Lee, R-Utah, had attempted a vote during debate of a must-pass highway-funding measure that would have led to another showdown over the Affordable Care Act.
Lee and Hatch voted to continue with the effort to repeal Obamacare, but with eight senators missing, it couldn't reach a majority.
The Senate voted 49-43 to proceed to an amendment killing the health care measure, falling shy of the 60-vote threshold required.
It would have been the first time the Senate voted this year to toss the 5-year-old law.
Lee plans to appeal to the chair of the Senate proceedings Monday in another attempt to retry the effort to repeal Obamacare. That vote would take only a majority of senators.
On Sunday, Lee also tried to defund Planned Parenthood. When the chair ruled the vote failed, he appealed the decision but didn't gather enough support to continue. Another plan to require Iran to recognize Israel also went down.

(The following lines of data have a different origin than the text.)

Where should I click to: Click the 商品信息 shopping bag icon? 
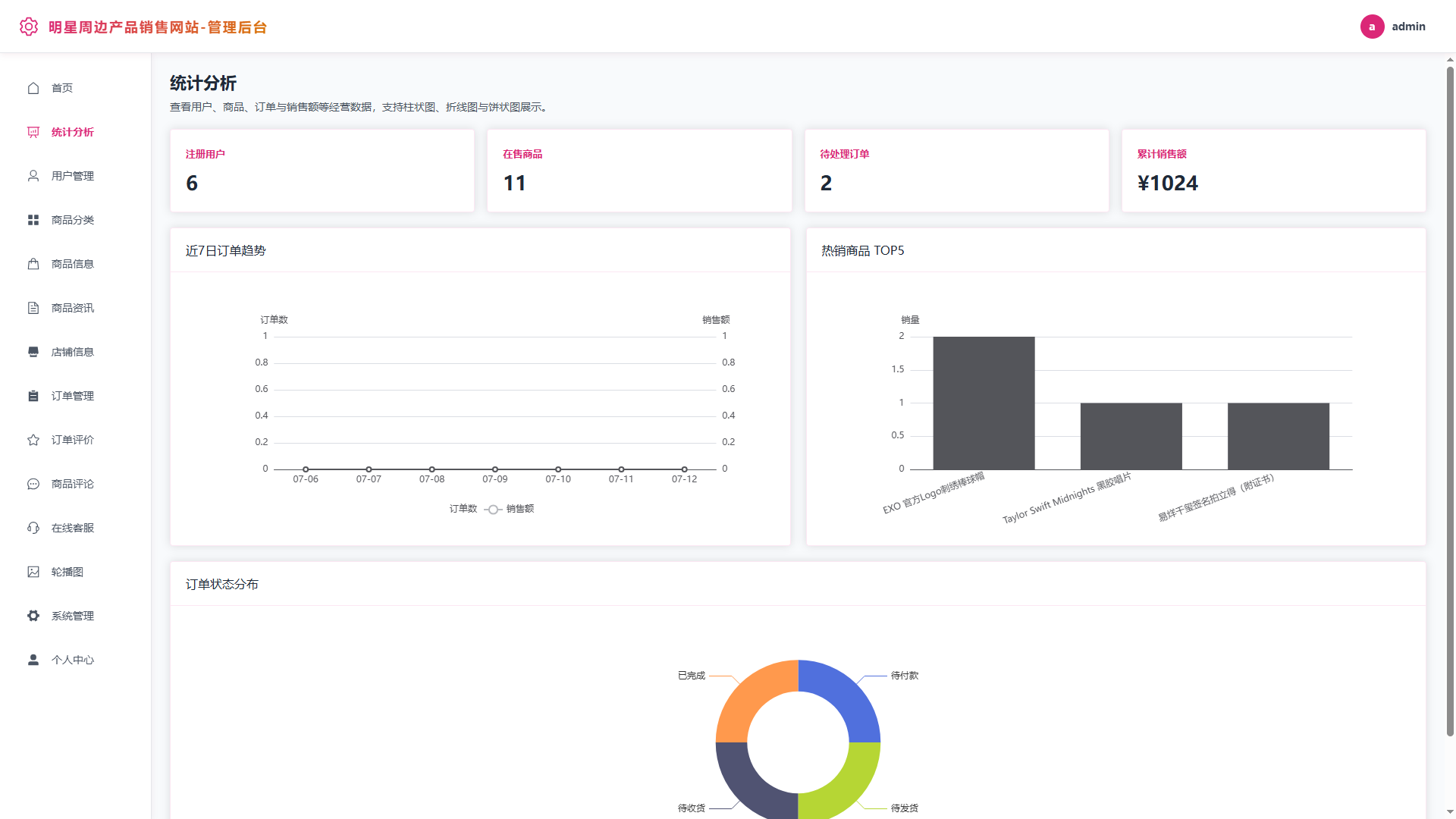pyautogui.click(x=33, y=264)
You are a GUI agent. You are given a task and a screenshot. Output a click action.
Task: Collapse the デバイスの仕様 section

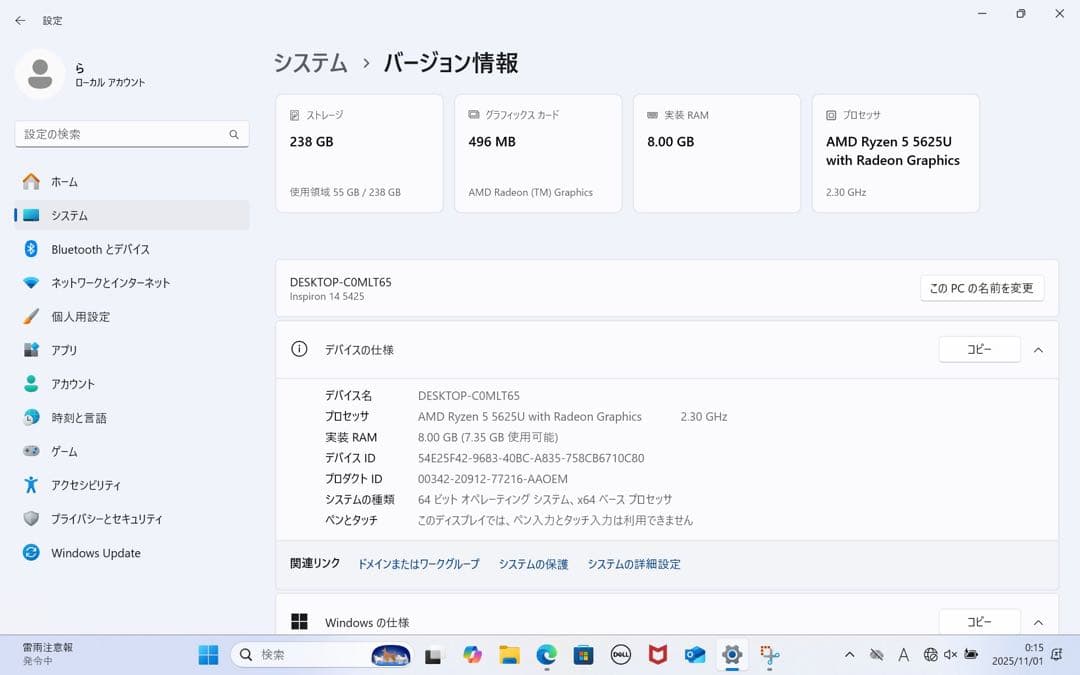click(x=1038, y=349)
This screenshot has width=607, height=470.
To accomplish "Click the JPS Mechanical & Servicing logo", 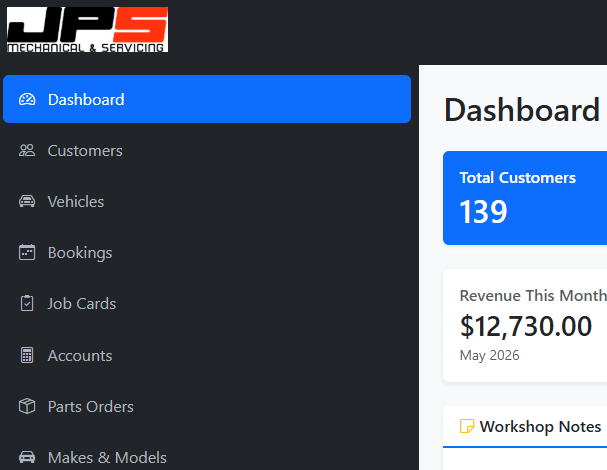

"That Senate leaders blocked votes on amendments to defund Planned Parenthood and require Iran to recognize Israel's right to exist is a disappointment," Lee said. "But the way they did it by disenfranchising the people of Utah on the Senate floor is absolutely unacceptable. Utahns and all Americans deserve to have their voices heard on these questions."
"Tomorrow," Lee added, "begins the work of doing better."
Hatch said it wouldn't be the last time they tried to dump President Barack Obama's signature domestic legislation.
"The fight to repeal Obamacare is not over," Hatch said. "It's regrettable Democrats yet again blocked efforts to repeal and replace this disastrous law."
Meanwhile, Hatch, the longest serving Republican and the president pro tempore of the Senate, castigated some of his colleagues for what he said was overly partisan rhetoric in the upper chamber.
Hatch didn't mention Republican Sen. Ted Cruz of Texas by name, but Hatch's comments followed a Senate floor speech by Cruz where he called Majority Leader Mitch McConnell a liar.
"We now know that when the majority leader looks us in the eyes and makes an explicit commitment, that he is willing to say things that he knows are false," Cruz said Friday. "That has consequences for how this body operates."
Hatch said some of the body's younger senators need to learn about the Senate's long history of civility.
"In recent times, the Senate floor has too often become a forum for partisan messaging and ideological grandstanding rather than a setting for serious debate," Hatch said. "It has been misused as a tool to advance personal ambitions, a venue to promote political campaigns, and even a vehicle to enhance fundraising efforts all at the expense of the proper functioning of this body."
Hatch said recent comments again not specifically mentioning Cruz's remarks were a "blatant disregard" of Senate rules.